◆ **Source data**
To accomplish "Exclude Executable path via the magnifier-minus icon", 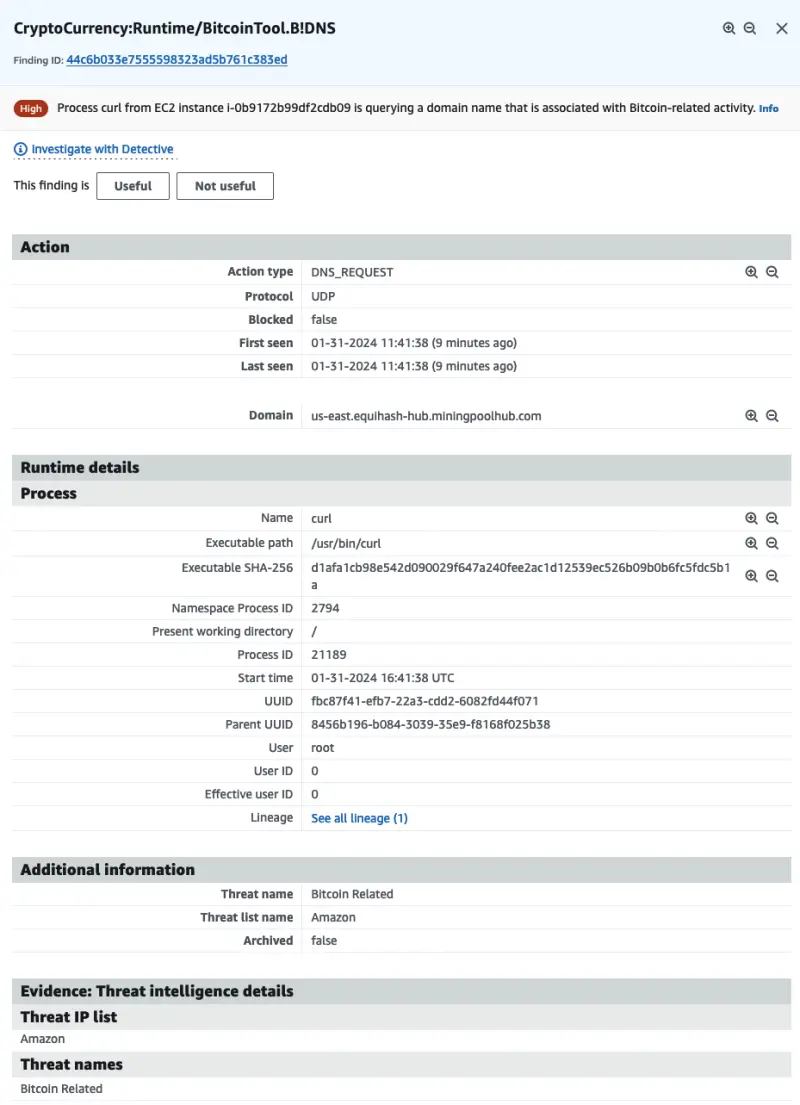I will pos(771,542).
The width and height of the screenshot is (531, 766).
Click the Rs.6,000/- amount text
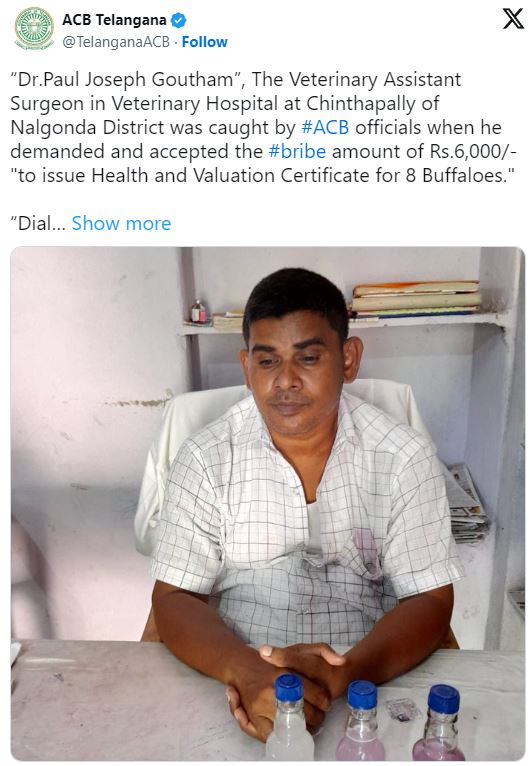(473, 151)
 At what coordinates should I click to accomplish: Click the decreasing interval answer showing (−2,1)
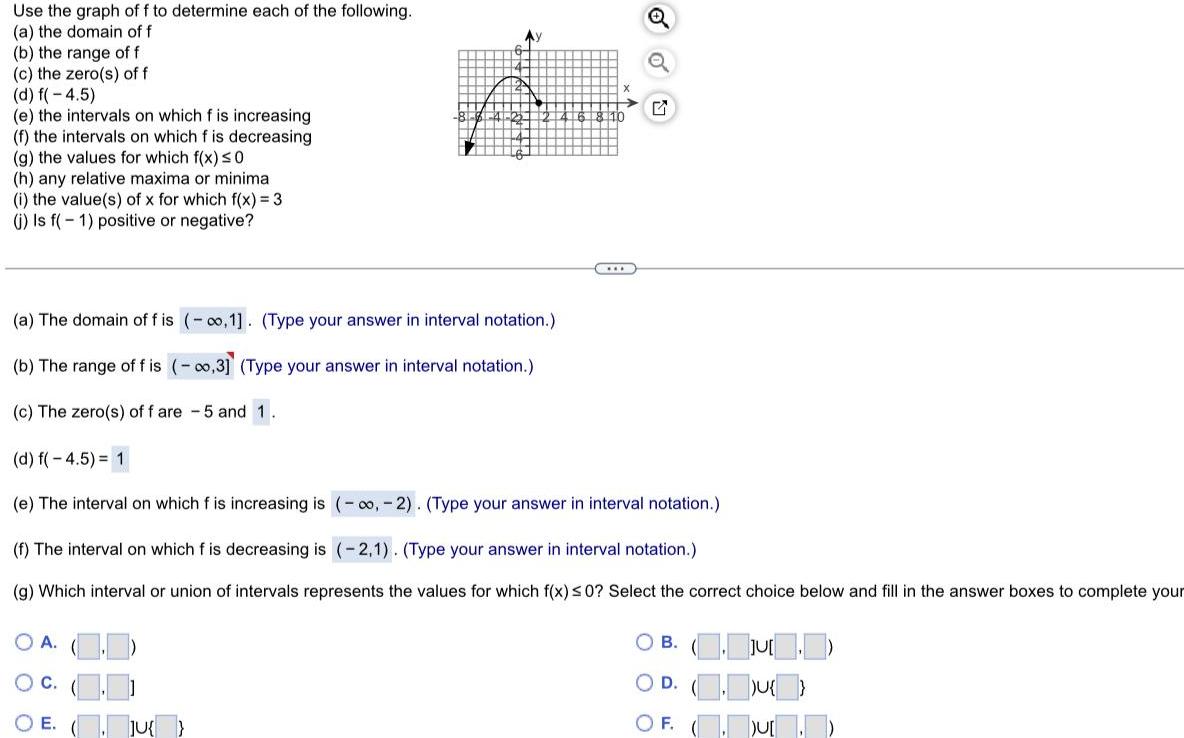coord(362,548)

◆ **Work order**
Exact reproduction is required for the lines from the one containing "The width and" through the end of the material, and for those lines only, without pictures.

◆ **Answer to the problem**
The width and height of the screenshot is (531, 766).
Click the Rs.6,000/- amount text
(473, 151)
 At what coordinates should I click to accomplish: Click the decreasing interval answer showing (−2,1)
coord(362,548)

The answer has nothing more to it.